Please copy the listing from the line with "Given: Decrease Fixed Width with minus button" to the line with "tap(738, 151)", swapping "calendar picker" for "date selector" and leaving everything else unchanged.

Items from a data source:
======

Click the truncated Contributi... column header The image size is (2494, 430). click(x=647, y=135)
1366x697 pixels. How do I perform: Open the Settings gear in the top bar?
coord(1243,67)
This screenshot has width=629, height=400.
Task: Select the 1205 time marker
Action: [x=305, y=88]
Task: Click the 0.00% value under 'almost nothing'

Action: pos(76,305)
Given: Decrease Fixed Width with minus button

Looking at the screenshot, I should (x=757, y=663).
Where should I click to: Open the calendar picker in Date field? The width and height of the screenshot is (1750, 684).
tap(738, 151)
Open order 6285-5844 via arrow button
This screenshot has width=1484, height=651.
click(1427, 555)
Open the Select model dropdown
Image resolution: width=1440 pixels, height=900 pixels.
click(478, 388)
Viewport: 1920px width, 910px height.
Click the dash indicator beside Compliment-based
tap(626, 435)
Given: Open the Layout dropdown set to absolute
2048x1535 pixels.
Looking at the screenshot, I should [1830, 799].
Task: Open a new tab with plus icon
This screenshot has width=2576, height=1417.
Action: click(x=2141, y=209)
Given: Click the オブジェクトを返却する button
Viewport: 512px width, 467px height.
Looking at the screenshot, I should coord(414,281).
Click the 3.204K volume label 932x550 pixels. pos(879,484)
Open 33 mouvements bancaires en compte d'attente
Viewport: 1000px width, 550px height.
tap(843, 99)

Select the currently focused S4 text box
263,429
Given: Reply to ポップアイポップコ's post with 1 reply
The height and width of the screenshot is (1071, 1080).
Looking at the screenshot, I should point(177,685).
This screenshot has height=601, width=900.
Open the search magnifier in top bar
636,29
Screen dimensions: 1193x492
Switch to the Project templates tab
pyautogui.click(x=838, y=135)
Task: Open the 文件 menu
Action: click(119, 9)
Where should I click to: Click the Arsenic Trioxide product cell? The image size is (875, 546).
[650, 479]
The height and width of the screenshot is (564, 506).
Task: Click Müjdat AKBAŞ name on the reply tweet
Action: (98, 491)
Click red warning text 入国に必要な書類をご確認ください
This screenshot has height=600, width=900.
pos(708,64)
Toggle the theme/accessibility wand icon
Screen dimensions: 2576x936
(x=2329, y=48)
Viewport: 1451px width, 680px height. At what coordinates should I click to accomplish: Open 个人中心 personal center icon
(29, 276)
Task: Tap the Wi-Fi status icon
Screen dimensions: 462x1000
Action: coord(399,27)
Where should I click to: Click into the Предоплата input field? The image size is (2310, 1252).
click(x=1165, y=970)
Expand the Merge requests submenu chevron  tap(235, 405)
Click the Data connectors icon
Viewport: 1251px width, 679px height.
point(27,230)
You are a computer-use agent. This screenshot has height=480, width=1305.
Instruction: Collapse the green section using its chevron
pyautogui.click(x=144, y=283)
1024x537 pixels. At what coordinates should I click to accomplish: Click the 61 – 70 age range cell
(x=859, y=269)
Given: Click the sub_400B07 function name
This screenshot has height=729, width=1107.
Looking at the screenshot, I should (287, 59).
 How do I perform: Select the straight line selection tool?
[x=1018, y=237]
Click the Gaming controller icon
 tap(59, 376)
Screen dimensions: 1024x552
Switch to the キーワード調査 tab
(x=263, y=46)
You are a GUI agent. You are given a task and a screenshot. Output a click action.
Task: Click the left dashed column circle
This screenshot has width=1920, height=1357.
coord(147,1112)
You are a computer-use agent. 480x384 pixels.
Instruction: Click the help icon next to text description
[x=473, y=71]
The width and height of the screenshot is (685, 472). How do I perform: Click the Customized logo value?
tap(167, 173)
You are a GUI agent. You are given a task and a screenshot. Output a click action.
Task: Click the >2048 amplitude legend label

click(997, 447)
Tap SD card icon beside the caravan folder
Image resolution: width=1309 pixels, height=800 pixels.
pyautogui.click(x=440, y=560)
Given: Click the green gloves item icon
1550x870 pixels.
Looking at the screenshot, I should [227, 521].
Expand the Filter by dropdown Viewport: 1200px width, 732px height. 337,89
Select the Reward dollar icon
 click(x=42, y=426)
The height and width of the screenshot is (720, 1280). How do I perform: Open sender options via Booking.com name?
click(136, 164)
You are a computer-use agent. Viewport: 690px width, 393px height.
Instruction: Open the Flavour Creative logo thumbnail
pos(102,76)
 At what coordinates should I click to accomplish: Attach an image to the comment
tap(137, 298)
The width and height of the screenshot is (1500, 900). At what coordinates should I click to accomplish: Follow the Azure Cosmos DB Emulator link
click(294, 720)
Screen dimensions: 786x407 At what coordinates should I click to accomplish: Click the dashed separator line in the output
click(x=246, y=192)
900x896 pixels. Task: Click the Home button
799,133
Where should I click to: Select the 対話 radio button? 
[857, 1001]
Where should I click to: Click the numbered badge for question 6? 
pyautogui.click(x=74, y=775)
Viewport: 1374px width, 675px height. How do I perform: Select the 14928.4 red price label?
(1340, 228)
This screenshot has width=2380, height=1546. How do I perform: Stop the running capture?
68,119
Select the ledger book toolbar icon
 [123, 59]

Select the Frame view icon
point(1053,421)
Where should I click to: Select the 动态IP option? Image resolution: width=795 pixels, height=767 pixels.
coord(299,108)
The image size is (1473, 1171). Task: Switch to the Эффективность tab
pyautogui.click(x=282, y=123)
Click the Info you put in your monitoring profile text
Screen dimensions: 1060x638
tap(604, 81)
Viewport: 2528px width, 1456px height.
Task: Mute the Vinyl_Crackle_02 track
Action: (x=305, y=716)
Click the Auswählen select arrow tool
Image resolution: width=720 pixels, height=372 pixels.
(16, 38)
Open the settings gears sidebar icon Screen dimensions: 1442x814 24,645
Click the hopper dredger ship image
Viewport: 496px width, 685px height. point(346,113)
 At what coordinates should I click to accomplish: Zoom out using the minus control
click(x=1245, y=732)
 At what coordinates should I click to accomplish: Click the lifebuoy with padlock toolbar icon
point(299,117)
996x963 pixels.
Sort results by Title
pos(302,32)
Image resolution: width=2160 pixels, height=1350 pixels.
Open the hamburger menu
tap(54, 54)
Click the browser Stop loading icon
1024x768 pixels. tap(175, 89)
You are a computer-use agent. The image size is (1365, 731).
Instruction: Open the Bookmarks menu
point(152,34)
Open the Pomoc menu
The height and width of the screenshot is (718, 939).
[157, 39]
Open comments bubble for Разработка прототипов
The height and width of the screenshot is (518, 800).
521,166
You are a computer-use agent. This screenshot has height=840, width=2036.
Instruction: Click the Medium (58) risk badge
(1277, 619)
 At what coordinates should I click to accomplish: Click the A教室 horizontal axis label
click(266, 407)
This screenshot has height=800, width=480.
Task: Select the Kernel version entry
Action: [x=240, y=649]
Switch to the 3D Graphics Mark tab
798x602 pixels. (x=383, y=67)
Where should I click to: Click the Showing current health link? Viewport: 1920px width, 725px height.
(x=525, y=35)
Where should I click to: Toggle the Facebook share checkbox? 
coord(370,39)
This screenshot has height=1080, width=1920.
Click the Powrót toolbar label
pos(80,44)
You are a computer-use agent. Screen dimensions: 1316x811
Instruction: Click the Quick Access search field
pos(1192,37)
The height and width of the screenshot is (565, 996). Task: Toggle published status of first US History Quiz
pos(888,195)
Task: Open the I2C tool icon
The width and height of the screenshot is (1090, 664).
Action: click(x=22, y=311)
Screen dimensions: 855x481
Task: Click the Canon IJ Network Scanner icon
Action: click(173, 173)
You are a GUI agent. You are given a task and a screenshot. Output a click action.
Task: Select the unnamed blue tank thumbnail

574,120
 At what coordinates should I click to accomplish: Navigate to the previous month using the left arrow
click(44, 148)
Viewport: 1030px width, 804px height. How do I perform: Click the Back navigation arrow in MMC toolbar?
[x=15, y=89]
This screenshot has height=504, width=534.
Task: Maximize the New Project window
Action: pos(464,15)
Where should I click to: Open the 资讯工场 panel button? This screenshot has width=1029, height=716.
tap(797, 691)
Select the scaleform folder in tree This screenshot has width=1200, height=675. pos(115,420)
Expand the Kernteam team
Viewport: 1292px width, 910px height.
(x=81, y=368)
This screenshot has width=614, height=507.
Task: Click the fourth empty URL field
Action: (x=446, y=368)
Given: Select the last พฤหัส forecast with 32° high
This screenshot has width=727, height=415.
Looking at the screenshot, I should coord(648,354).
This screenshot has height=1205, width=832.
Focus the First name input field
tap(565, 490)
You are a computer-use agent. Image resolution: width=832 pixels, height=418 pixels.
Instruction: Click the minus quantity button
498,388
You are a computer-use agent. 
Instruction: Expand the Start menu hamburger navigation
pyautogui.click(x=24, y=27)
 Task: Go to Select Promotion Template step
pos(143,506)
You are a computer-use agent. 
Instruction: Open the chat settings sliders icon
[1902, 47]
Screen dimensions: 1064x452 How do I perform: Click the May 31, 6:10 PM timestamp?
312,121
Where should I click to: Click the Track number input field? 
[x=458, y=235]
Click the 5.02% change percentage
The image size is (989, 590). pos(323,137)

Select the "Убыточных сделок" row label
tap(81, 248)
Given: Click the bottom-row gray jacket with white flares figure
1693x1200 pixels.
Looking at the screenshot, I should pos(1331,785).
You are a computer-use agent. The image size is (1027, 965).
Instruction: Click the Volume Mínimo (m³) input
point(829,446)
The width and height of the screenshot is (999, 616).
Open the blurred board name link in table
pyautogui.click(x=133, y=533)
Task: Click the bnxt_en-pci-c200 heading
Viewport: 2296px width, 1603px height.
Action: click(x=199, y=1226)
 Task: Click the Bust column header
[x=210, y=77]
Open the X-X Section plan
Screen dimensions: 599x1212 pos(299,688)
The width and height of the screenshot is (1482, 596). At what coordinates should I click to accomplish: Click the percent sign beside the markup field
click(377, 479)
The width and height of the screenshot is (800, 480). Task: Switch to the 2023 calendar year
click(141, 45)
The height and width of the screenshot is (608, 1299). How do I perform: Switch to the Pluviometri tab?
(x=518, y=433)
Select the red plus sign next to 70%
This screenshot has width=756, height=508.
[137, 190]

======

### REPLY TO THE EXERCISE
Given: Decrease Fixed Width with minus button

Looking at the screenshot, I should (x=757, y=663).
Where should I click to: Open the date selector in Date field? The width and height of the screenshot is (1750, 684).
tap(738, 151)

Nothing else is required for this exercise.